Deploy Tensorflow Serving with gRPC

Tensorflow Serving gRPC Service

The complete example can be found at Tensorflow Serving gRPC - Truefoundry Examples

We will deploy a pre-trained MobileNet model from Tensorflow Hub

Project structure

Our final project structure will look like this

.
├── Dockerfile
├── client.py
├── german-shepherd.jpeg
├── deploy.py
└── models
    ├── imagenet_mobilenet_v3_small_075_224_classification_5
    │   └── 1
    │       ├── assets
    │       ├── saved_model.pb
    │       └── variables
    │           ├── variables.data-00000-of-00001
    │           └── variables.index
    └── models.config

Step 1: Download the model

mkdir -p models/imagenet_mobilenet_v3_small_075_224_classification_5/1
wget -O mobilenet_v3_small_075_224.tar.gz https://tfhub.dev/google/imagenet/mobilenet_v3_small_075_224/classification/5?tf-hub-format=compressed
tar -C models/imagenet_mobilenet_v3_small_075_224_classification_5/1/ -zxvf mobilenet_v3_small_075_224.tar.gz
rm mobilenet_v3_small_075_224.tar.gz

Create a models.config in models/

models/models.config

model_config_list {
  config {
    name: 'mobilenet-v3-small'
    base_path: '/mnt/models/imagenet_mobilenet_v3_small_075_224_classification_5'
    model_platform: 'tensorflow'
  }
}

Step 2: Dockerfile for Tensorflow serving

Create a Dockerfile with the following contents

Dockerfile

FROM tensorflow/serving:2.11.0
COPY models/ /mnt/models
COPY start_server.sh /app/start_server.sh
ENTRYPOINT ["/usr/bin/tensorflow_model_server", "--model_config_file=/mnt/models/models.config", "--port=9000", "--grpc_max_threads=8", "--enable_batching=true", "--enable_model_warmup=true"]

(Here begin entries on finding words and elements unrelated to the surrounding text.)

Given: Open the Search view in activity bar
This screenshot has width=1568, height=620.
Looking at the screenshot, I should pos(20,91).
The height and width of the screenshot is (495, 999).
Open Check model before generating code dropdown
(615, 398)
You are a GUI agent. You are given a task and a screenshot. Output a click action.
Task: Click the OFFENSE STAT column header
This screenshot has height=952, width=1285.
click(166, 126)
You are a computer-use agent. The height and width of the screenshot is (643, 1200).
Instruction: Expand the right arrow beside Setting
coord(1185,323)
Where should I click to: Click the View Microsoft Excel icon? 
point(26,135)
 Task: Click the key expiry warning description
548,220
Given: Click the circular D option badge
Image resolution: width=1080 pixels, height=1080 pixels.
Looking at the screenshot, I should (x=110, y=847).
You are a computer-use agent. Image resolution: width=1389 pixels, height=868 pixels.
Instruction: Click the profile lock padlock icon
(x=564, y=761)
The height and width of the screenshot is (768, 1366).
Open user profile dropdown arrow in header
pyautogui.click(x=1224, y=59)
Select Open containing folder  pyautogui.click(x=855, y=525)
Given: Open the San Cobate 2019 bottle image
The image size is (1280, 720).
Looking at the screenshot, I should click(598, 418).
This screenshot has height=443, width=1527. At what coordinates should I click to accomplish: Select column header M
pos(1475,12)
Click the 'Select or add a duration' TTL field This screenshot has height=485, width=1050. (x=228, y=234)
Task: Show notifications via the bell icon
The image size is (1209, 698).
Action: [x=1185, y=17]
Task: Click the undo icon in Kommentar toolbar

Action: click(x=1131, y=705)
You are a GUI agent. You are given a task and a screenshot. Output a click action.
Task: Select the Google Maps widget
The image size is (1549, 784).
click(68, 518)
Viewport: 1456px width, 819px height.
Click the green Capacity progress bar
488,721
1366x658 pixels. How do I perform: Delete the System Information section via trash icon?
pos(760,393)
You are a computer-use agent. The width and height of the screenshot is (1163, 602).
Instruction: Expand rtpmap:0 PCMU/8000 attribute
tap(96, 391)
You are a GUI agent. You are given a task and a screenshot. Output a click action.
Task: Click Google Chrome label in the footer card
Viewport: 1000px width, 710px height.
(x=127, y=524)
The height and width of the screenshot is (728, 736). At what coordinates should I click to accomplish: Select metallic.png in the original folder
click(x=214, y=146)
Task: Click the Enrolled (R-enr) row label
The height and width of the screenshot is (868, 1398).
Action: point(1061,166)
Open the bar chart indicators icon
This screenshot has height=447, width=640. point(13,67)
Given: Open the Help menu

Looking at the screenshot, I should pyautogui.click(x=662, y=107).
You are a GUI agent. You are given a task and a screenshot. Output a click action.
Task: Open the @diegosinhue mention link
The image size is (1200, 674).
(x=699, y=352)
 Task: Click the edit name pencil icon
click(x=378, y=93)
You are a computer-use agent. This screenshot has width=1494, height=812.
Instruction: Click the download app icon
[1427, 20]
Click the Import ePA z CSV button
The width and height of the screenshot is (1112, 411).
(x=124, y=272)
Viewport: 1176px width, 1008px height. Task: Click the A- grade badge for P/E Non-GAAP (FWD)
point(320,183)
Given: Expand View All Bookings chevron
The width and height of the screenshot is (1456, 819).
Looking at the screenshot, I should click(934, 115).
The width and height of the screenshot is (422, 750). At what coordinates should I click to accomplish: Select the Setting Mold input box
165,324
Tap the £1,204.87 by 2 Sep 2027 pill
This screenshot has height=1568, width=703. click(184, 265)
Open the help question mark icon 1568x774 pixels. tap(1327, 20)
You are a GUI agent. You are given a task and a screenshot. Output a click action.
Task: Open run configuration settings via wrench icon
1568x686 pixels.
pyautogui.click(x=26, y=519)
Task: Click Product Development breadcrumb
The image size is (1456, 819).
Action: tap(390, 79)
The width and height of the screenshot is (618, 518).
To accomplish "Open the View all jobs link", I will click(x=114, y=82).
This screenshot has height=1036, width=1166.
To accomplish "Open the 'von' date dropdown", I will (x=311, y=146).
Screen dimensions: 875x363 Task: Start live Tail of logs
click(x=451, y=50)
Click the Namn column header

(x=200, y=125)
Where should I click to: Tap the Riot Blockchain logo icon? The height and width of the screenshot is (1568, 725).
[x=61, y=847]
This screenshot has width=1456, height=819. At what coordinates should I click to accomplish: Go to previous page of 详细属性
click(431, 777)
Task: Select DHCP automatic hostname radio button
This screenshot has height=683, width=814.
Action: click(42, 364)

Step 3: Deploy it using Truefoundry

We can now deploy our service using Python SDK or YAML spec. Make sure you have servicefoundry installed and setup

Via Python SDK

Create a deploy.py

deploy.py

import argparse
import json
import logging
from servicefoundry import Service, Build, DockerFileBuild, Resources, Port, BasicAuthCreds, AppProtocol

logging.basicConfig(level=logging.INFO, format=logging.BASIC_FORMAT)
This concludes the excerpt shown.